In their most recent release to investors, Netflix outlined their global margin strategy as expanding as fast as possible while remaining profitable. The Company’s international segment now accounts for 50.1% of their total membership base, and international revenue rose +57% YoY (Q2 2017). As of Q2 2017, the Company has 52m international subscribers and for the first time international subscribers has exceeded domestic subscribers. Despite this, Netflix is still in the early stages of international expansion: some analysts believe the Company could hit hundreds of millions of subscribers in just a few years. One analyst from Piper Jaffray estimates that Netflix's international paid subscribers base will grow to 79.6m by 2020, indicating 16% penetration of households with internet access (excluding China).
Due to the continued growth of internet TV, Netflix believes they can reach somewhere between 60m and 90m penetration of subscribers in the US. This goal seems possible given the Company’s track record: they have exceeded +20% YoY subscriber growth in each of the past eight quarters (+24% on average). Driving subscriber growth could be the ever-elusive millennial consumer. Specifically, there are approximately 70m millennials that watch Netflix but do not pay (i.e. they use someone’s login); if the Company is able to convert this audience, even at a 3% annual conversion rate, they could add +5.3m subscribers by 2020.
In April 2017, Netflix took on an additional $1.1b in debt to fund its spending on content, pushing its long-term debt to $4.8b. In 2017, the Company expects to spend over $6B on content members, while also expecting to spend over $1b on technology & development. The Company is making large plays in their long-term success with the hopes that this spending will continue to grow their audience.
Large-cap tech companies, specifically Amazon, are investing heavily in original and licensed content around the world. In contrast with many years ago, creating a TV network is now as easy as creating an app, causing large amounts of investment in content production worldwide. As a result, Netflix faces intense competition: as of Q2, Amazon had 85.3m viewers (44% of users), Hulu had 32m viewers (16.5% of users), and HBO Now had over 2m subscribers domestically. In addition, YouTube is capturing over a billion hours a day of consumers’ time as compared to Netflix capturing over a billion hours a week with their entertainment.

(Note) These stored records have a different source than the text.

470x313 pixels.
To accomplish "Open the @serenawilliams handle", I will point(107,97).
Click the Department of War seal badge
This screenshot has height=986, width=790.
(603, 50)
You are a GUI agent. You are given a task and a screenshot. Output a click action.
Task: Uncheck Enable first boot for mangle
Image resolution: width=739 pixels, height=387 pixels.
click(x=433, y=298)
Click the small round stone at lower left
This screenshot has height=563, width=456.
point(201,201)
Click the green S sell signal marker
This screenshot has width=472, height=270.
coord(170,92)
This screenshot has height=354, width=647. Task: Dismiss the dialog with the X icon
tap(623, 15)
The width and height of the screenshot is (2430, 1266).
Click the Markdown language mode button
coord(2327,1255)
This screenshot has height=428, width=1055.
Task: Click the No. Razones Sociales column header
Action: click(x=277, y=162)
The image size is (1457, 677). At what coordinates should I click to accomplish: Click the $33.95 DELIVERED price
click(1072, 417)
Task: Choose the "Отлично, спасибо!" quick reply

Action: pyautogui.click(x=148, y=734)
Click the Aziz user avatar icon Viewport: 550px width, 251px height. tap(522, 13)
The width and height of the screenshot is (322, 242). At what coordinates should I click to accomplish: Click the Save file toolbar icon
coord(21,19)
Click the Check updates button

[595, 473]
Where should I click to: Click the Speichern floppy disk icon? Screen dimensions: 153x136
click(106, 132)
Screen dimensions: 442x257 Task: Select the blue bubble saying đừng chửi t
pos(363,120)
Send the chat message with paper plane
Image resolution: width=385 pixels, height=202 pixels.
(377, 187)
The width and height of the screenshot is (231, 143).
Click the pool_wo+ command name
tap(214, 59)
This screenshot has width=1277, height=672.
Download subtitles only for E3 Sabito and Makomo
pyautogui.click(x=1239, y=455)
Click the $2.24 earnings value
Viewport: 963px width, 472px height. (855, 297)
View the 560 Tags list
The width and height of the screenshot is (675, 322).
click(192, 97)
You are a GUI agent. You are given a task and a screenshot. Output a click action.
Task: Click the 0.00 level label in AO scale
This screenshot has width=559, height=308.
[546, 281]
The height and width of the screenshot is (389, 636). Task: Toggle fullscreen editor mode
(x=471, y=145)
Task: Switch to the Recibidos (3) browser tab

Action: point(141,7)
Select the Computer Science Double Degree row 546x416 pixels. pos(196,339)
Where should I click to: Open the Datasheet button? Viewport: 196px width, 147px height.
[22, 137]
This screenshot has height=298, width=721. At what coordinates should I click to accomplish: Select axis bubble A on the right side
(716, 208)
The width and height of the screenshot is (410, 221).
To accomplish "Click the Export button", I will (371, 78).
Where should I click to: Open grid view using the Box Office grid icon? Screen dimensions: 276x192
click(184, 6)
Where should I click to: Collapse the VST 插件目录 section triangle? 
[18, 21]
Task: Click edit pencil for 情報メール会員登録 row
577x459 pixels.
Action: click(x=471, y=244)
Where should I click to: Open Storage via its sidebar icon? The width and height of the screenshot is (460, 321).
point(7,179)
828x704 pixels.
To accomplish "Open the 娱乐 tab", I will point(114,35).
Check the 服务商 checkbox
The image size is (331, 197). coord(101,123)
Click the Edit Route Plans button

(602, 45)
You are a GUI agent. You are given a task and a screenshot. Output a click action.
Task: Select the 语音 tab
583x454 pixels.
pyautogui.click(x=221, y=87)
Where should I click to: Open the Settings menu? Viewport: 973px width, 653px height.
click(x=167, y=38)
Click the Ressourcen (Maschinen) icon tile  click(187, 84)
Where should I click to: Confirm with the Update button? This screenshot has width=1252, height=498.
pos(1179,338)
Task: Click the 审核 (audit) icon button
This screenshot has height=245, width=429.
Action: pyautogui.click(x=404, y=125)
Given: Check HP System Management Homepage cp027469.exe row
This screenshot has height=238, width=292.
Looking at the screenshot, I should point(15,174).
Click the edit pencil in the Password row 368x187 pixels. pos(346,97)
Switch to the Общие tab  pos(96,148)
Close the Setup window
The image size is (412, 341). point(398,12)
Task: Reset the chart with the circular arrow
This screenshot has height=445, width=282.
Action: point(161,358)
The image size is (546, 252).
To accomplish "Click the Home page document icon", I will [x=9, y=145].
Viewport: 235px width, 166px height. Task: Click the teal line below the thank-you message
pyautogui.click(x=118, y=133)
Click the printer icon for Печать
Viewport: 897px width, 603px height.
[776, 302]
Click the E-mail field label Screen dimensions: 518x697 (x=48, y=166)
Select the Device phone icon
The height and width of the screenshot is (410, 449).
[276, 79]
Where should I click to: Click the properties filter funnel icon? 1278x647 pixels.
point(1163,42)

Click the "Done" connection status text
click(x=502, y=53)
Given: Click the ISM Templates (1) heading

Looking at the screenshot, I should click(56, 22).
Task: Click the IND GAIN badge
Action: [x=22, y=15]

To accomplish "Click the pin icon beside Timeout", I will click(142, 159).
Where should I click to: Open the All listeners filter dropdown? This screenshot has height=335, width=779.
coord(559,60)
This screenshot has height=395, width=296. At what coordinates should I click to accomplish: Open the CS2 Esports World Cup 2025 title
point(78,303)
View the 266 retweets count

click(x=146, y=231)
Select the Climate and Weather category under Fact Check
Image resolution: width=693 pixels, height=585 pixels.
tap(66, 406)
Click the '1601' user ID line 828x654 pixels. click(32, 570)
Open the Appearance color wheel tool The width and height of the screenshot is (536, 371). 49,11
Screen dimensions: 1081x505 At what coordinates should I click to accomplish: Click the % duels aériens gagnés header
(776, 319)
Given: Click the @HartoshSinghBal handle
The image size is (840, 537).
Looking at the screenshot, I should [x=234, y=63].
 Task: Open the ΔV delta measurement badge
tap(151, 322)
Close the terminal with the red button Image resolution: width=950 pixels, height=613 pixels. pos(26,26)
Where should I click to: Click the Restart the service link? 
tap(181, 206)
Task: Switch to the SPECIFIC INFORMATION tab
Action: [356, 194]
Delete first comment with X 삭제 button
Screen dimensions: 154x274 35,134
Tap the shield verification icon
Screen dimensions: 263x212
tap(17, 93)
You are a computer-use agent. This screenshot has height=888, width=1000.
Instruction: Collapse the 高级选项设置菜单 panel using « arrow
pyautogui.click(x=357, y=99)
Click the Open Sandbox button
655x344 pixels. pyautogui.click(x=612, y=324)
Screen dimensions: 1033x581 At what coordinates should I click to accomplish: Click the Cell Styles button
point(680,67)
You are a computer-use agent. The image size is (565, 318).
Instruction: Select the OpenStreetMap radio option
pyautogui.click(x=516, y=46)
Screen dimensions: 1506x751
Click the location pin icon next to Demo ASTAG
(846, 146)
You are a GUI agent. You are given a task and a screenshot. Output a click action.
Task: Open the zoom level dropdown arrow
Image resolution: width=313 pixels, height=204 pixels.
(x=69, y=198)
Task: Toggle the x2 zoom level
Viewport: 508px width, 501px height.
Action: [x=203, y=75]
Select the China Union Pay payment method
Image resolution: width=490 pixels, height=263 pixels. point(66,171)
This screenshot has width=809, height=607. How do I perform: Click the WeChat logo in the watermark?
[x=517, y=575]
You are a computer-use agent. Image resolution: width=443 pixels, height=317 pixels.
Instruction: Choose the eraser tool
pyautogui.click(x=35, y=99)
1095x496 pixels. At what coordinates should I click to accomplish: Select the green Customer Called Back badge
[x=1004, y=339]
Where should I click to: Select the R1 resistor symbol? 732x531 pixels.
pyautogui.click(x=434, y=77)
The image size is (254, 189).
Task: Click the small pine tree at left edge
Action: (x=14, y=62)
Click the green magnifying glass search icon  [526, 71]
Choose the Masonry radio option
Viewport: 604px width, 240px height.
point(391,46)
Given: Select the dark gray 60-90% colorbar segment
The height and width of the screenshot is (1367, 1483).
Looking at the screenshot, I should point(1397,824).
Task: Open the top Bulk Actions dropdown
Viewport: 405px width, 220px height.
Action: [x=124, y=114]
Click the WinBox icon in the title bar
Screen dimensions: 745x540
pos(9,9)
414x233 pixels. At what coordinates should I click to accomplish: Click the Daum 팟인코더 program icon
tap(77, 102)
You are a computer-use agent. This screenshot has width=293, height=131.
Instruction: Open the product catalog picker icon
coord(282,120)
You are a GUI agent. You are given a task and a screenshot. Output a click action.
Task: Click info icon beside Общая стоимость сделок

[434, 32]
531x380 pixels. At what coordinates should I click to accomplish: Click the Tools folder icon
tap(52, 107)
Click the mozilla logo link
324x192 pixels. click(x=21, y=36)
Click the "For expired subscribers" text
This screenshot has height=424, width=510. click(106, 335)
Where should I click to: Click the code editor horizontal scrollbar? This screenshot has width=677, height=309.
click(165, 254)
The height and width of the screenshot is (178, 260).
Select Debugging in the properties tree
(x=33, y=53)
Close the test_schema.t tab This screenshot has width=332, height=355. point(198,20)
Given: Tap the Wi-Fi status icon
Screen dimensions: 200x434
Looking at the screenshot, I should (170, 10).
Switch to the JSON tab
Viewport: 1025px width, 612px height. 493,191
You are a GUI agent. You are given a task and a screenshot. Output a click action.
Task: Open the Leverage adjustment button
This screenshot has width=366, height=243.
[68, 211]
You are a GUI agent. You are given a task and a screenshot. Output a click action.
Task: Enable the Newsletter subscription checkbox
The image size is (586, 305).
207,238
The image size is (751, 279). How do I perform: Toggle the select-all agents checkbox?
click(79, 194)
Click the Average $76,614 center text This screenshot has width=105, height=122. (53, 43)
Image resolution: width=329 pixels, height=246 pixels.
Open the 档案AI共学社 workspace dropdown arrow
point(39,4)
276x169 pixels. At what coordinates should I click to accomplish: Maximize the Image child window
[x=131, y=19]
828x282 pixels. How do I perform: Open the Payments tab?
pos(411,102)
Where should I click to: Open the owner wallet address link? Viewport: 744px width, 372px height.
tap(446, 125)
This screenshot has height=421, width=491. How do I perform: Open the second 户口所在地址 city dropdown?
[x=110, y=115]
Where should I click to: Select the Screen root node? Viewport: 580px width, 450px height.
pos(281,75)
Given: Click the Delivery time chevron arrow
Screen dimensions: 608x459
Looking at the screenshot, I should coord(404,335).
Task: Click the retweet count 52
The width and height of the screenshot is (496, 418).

In the future, the Company can expect even fiercer competition, since Amazon Prime Video expanded into more than 200 countries late last year and plans to spend $5b on content in 2017 alone.
Future Outlook & Summary
One risk investors face with Netflix is that there is nothing to fall back on when subscriber growth slows or declines. Netflix stock invariably performs poorly whenever subscriber growth misses targets, as seen in 2014 and 2016. Despite this, the Company’s continued investment in content continues to build a stronger competitive advantage vs. their competitors. And while this strategy is likely to pay off in the long-term, the Company will face short-term trials and even expects to have negative free cash flow “for many years.” With rivals like Amazon and Hulu continually creating more content— and with large tech companies like Apple jumping on board—Netflix clearly needs to differentiate themselves to continue adding subscribers.
Netflix has the vision and execution ability to remain the #1 streaming TV provider assuming they continue on their current path. Analysts at Piper Jaffray claim: “Netflix profits for 2020 could double the current expectations if the international growth path follows its domestic business” and as a result, could increase to a price of $190 per share, up from $161.70 as of July 17th and $181.33 as of August 7th, 2017. As such, investors and analysts alike will be watching subscriber increases as well as international penetration closely to determine the potential for Netflix to continue their expansive growth patterns.